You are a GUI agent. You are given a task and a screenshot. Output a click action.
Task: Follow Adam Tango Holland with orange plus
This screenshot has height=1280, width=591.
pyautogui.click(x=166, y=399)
---
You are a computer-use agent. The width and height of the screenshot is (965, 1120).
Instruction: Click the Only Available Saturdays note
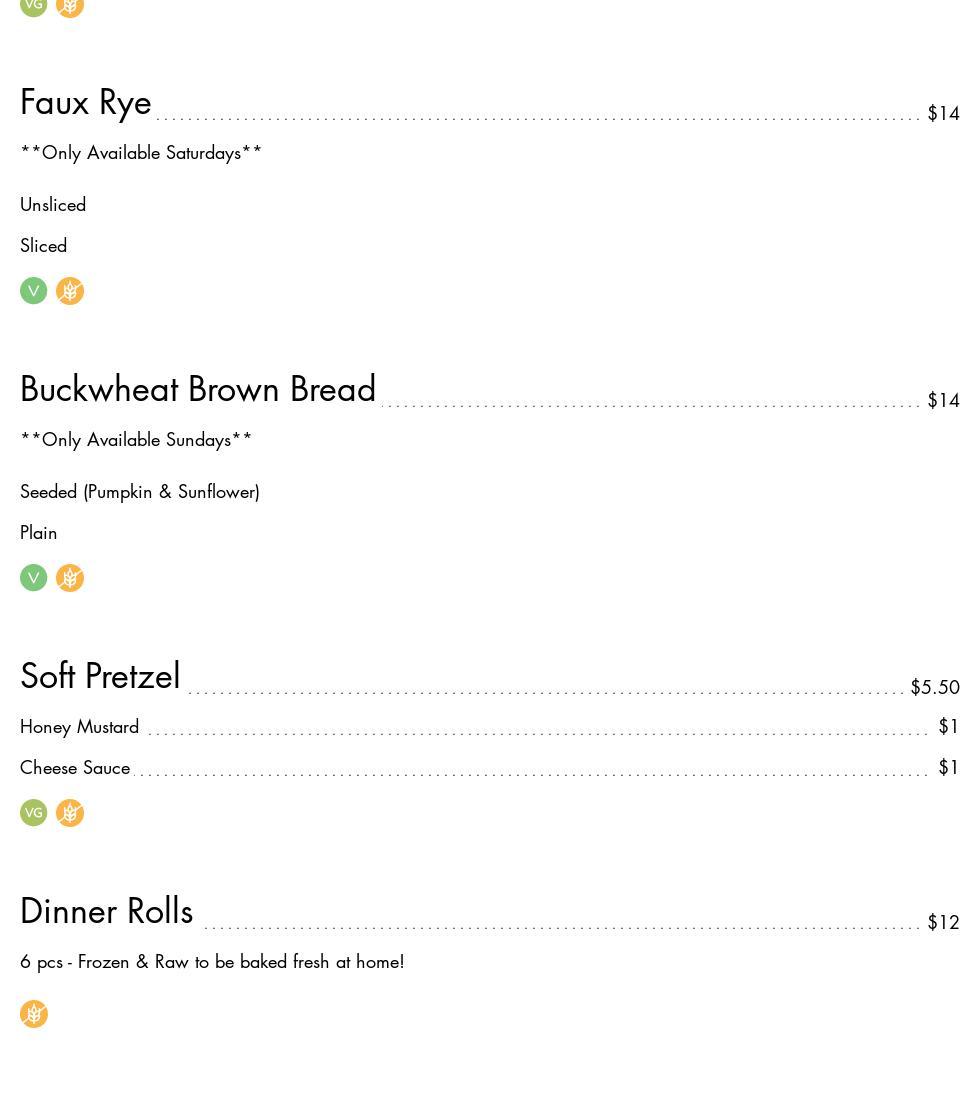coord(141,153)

- **Description of the task**
Your reply should be one number: the count of lines above that hold the word "agent".

- **Response area**
2